▸ Reading text:
It's usually other industries that get all the sex scandals. Politics, sports, entertainment -- hardly a week goes by without someone getting their dangle in a mangle. But high tech? Not so much.
Finally, our long, painful drought is over.
By now, you've probably heard about Mark Hurd and HP. No matter what you think about him, you have to admire his chutzpah. It isn't everybody who gets to run the world's largest PC maker for five years, wine and dine a private contractor for two of them on his company's dime, resign in disgrace, and walk away with $12 million and health benefits.
Is this a great country or what?
As I write this, blogfiends are surely on the hunt for the name (and more important, pictures) of the marketing temptress that brought Hurd down. Because otherwise, all they have to report is what everyone else has reported, to wit:
Hurd did not get shown the door for hot-docking with an outside contractor for two years. Nor was he found guilty of sexual harassment, or of trying to bed every Hooters waitress within a 5,000-mile radius, or of hiring "contractors" from Craigslist's Adult Services section. No, Hurd got the boot because he played "defrag my hard drive" with some saucy lass and tried to cover it up by filing bogus expense reports.

▸ Data segment:
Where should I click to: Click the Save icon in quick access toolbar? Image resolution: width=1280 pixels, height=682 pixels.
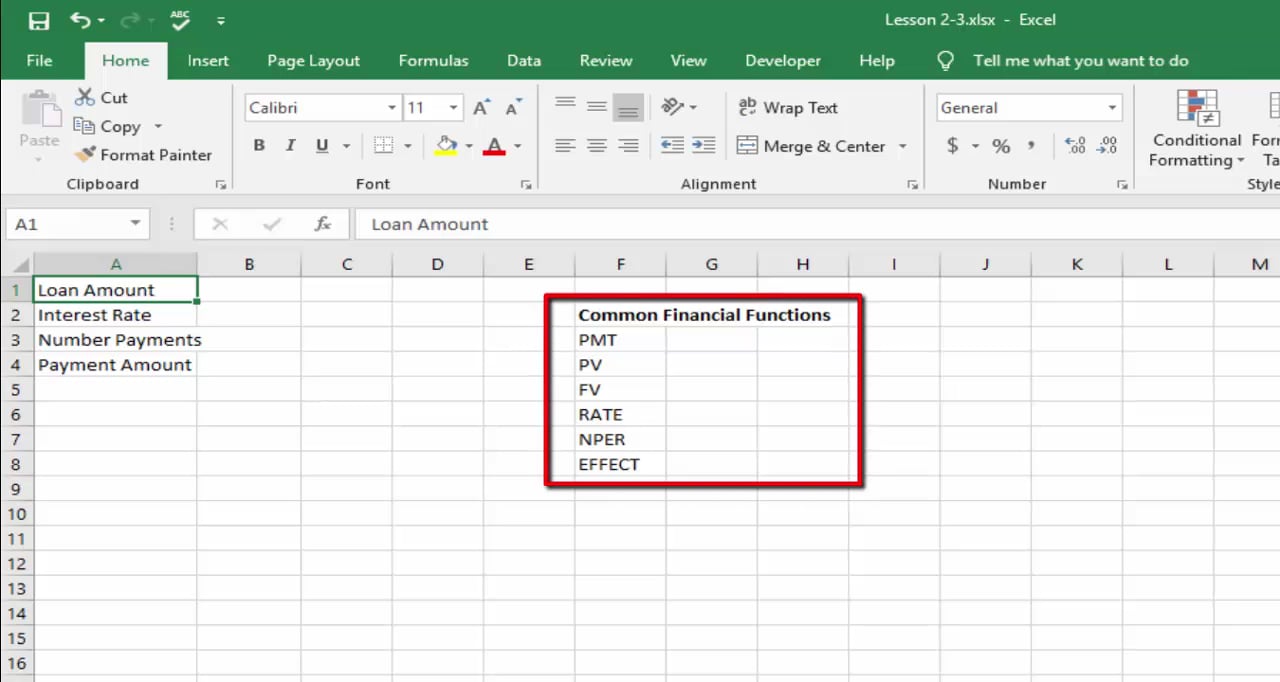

▸ Tasks:
#1 Copy the passage of the Mark Hurd column from "As I write this, blogfiends" up to and including "bogus expense reports.".
#2 Pick up the column on Mark Hurd's exit from HP after its last sentence and keep writing it.

▸ Results in order:
#1
As I write this, blogfiends are surely on the hunt for the name (and more important, pictures) of the marketing temptress that brought Hurd down. Because otherwise, all they have to report is what everyone else has reported, to wit:
Hurd did not get shown the door for hot-docking with an outside contractor for two years. Nor was he found guilty of sexual harassment, or of trying to bed every Hooters waitress within a 5,000-mile radius, or of hiring "contractors" from Craigslist's Adult Services section. No, Hurd got the boot because he played "defrag my hard drive" with some saucy lass and tried to cover it up by filing bogus expense reports.

#2
HP is saying that Mark Hurd had a close personal relationship with a contractor who was hired by the office of the CEO, and there were numerous instances of reimbursement where there was not a legitimate business interest for HP. Mark also submitted inaccurate expense reports to conceal his relationship with the contractor, and that violated HP's standards of business conduct.
So, to recap: Diddling a private contractor isn't ideal, but still within the realm of marginally acceptable behavior. Fudging your expense reports? That's not the HP way. Yer outta here.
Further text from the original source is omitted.